--- START ---

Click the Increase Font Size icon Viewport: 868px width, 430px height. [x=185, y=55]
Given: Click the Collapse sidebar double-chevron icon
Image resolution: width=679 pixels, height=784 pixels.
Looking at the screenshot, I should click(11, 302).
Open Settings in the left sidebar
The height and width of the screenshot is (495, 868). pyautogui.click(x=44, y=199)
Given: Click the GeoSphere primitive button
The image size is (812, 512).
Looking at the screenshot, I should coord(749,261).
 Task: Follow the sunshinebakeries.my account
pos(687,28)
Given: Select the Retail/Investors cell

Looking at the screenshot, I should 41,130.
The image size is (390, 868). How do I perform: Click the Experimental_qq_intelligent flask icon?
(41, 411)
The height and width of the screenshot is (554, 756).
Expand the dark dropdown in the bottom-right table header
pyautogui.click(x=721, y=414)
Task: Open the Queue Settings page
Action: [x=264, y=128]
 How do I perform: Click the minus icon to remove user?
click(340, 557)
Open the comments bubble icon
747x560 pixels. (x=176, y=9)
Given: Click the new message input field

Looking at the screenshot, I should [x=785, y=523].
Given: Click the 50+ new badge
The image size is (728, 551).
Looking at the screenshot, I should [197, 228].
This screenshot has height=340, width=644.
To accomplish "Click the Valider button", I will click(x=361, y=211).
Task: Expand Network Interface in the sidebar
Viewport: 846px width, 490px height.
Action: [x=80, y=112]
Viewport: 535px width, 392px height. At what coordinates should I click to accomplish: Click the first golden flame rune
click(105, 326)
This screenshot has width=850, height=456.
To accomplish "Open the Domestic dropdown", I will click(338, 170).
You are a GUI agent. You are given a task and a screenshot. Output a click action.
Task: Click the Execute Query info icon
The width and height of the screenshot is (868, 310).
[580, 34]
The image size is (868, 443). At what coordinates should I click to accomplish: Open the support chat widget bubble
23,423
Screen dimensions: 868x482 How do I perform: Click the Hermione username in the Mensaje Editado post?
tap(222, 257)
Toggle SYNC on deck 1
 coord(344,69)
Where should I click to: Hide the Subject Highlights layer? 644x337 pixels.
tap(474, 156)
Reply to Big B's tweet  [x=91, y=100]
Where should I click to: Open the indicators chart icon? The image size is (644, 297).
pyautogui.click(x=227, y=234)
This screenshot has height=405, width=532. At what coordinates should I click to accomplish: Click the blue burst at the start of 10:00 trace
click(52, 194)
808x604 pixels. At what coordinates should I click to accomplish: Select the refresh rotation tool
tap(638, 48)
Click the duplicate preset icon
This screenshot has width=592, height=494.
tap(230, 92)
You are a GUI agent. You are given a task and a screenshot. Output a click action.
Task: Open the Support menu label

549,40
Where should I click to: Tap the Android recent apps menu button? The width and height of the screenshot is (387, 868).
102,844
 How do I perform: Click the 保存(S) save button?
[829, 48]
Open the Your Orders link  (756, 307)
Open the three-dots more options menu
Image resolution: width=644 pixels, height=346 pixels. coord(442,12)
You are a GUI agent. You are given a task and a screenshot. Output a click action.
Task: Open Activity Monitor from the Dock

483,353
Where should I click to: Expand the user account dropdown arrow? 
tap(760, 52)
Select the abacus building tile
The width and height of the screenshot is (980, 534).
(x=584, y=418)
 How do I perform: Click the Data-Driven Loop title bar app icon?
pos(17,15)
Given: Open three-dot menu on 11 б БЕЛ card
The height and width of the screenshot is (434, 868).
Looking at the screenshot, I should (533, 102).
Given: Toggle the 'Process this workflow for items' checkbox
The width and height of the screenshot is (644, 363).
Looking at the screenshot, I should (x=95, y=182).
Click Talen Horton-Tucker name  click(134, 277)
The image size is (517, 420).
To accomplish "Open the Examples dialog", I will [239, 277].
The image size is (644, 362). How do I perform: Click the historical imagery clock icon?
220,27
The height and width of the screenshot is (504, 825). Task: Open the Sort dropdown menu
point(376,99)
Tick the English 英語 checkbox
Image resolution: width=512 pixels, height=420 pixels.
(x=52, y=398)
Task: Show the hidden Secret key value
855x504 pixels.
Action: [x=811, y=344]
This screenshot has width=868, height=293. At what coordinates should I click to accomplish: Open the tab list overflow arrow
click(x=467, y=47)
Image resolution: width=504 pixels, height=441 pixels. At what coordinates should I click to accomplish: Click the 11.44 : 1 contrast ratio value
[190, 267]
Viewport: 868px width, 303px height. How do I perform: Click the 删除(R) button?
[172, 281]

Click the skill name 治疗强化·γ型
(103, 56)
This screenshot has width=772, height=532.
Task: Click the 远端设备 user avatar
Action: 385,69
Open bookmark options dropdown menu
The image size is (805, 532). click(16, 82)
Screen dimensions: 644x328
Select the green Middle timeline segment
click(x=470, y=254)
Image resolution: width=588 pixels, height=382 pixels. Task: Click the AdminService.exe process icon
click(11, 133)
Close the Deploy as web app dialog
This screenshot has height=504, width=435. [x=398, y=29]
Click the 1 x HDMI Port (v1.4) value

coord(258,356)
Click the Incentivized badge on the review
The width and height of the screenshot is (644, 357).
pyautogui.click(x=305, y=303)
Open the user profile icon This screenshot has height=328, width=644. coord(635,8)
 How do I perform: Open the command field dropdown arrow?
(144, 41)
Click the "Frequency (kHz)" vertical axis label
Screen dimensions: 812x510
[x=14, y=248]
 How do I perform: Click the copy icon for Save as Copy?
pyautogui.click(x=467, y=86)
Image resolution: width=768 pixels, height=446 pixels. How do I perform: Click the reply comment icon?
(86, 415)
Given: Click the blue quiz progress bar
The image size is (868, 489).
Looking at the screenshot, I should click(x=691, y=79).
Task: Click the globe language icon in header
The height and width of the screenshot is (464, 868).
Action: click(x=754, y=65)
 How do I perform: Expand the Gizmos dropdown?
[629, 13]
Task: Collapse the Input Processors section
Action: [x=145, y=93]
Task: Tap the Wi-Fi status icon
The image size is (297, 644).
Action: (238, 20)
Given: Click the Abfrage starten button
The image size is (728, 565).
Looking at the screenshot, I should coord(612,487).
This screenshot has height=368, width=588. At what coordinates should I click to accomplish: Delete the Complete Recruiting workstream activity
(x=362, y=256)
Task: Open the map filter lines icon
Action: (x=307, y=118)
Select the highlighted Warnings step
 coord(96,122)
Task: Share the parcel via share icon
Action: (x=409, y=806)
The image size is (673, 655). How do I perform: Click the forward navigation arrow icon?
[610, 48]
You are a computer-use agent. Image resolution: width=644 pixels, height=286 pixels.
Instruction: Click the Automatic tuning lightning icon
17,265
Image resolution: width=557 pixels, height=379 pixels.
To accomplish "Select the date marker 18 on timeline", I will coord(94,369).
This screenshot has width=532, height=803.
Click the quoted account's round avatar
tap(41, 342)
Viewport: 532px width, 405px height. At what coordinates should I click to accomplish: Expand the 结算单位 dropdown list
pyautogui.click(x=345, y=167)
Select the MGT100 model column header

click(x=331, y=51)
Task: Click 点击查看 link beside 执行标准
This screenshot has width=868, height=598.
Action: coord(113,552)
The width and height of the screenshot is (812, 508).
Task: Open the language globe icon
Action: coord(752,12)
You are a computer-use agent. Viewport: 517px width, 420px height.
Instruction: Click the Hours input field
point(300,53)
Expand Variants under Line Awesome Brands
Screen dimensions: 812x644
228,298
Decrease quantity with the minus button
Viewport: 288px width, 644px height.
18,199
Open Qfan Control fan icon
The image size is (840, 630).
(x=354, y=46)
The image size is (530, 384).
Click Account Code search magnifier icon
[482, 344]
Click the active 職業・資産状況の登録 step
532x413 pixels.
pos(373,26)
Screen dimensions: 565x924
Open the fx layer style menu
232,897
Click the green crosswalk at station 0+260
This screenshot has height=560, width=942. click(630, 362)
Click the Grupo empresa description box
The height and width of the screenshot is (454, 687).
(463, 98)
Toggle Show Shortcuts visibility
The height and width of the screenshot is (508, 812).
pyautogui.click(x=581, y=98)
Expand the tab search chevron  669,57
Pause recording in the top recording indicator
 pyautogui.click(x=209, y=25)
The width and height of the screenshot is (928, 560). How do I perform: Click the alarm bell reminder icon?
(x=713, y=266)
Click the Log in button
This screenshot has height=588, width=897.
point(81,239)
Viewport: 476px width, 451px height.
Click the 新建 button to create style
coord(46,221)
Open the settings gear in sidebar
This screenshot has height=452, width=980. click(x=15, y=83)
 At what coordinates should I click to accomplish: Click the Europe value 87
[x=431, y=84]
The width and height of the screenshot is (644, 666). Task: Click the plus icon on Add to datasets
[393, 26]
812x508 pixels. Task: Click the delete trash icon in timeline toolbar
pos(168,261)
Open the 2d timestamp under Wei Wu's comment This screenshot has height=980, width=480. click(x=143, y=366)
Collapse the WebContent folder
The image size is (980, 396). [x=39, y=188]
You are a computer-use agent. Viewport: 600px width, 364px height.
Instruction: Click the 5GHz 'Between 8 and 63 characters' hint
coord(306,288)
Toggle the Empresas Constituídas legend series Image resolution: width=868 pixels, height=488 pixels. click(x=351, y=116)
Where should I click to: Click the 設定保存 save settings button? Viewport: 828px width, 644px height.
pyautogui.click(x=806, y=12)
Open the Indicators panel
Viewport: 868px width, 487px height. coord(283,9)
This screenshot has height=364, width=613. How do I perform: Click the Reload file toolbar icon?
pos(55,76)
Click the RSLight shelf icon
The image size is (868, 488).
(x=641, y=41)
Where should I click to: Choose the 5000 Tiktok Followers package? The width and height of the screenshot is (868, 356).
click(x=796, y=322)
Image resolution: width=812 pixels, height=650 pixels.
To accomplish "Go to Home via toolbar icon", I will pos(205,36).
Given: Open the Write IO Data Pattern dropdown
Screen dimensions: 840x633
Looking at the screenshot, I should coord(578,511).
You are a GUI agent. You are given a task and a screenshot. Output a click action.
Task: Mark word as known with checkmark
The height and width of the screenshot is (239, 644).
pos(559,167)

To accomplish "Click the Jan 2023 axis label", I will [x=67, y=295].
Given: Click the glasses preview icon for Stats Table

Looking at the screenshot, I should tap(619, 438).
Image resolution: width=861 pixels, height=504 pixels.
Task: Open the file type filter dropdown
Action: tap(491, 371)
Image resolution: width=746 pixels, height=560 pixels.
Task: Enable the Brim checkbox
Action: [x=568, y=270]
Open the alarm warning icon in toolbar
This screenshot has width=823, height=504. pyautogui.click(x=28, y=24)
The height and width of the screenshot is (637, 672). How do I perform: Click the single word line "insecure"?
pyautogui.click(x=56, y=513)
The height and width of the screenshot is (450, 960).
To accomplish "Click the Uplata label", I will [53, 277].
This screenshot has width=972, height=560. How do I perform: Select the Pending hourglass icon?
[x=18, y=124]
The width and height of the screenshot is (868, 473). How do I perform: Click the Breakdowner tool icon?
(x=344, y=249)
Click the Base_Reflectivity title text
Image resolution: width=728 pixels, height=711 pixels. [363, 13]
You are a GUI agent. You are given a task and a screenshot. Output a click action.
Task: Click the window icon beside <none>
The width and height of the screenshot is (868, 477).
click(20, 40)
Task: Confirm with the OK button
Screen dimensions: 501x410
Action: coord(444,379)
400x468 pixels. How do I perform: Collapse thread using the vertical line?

--- END ---

Which lines above include the word "with"? Return each one.

Decrease quantity with the minus button
Task: Mark word as known with checkmark
Task: Confirm with the OK button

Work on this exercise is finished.